Superhero Anthology Astro City Headed to Big Screen

There is a lot of news coming in from the San Diego Comic Con. Nestled among the panel discussions and sneak previews of the next few years’ worth of summer blockbusters is the news that Working Title Films has acquired the rights to Astro City, the award winning comic book series created by Kurt Busiek, Brent Anderson and Alex Ross.

While Astro City might not be a recognizable property like Green Lantern or Captain America, there’s a reason the casual movie fan should care about this news — mainly, Astro City is flat-out incredible. The comic, published as a series of miniseries, tells about life in a superhero-filled city. Heroes like Samaritan, Winged Victory, the Hanged Man and Jack-in-the-Box fly through the sky protecting the citizens — all the while experiencing their own emotional hangups and family problems.

Each of the heroes is representative of a larger comic book archetype. For example, Samaritan is your standard-issue Superman stand-in. Under the pen of writer Busiek, though, what could have been a stereotypical character is painted with layer upon layer of depth. Blessed with god-like powers, Samaritan is cursed by a strangling guilt that compels him to be constantly alert and devote every waking moment of his life to saving people.

Since first debuting 15 years ago, Astro City has won twenty Eisner and Harvey Awards. Working Title Films has produced films such as Love Actually, O’ Brother, Where Art Thou? and Shaun of the Dead. Ben Barenholtz will executive produce the film along with Jonathan Alpers and Kurt Busiek, who is also writing a treatment for the movie.
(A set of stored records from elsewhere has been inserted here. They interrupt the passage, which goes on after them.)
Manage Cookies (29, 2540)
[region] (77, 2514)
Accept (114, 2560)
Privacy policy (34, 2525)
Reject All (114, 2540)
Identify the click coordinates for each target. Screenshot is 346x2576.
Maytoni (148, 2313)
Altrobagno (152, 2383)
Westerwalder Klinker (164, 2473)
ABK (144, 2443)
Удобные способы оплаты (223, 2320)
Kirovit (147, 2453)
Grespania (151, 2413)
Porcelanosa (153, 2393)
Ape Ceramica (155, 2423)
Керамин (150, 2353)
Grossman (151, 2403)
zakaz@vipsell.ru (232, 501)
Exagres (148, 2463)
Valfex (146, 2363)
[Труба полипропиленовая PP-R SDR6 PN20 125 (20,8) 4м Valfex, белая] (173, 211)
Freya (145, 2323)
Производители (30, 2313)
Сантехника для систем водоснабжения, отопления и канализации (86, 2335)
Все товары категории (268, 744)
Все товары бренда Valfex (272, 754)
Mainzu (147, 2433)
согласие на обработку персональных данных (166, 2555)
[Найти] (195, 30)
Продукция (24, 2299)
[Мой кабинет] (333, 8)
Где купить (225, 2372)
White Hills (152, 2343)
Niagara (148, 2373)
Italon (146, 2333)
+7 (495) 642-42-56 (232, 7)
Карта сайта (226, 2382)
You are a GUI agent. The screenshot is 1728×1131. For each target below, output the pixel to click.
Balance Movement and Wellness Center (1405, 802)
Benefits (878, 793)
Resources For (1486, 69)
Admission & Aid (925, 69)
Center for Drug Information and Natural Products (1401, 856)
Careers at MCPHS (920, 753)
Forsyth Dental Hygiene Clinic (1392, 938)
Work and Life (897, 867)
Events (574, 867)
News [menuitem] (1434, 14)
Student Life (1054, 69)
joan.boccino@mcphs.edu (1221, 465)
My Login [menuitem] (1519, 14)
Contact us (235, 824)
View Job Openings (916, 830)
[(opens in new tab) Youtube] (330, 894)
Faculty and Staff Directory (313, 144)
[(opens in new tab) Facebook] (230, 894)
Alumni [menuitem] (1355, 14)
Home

The Buzz: Astro City comes at a time where audiences are being overwhelmed with comic book and superhero related films. What could help the movie stand out from the crowd, though, is the comics’ structure as an anthology. The fictional city that the story takes place in is packed with a wide range of interesting characters and concepts. I would love to see a connective anthology film in the nature of Go, Trick ‘r’ Treat or Pulp Fiction — but told with superheroes.

Busiek could always decide to center the film around one or two characters instead of trying to retain the book’s varied structure but I hope he and Working Title see the chance to do something unique with Astro City.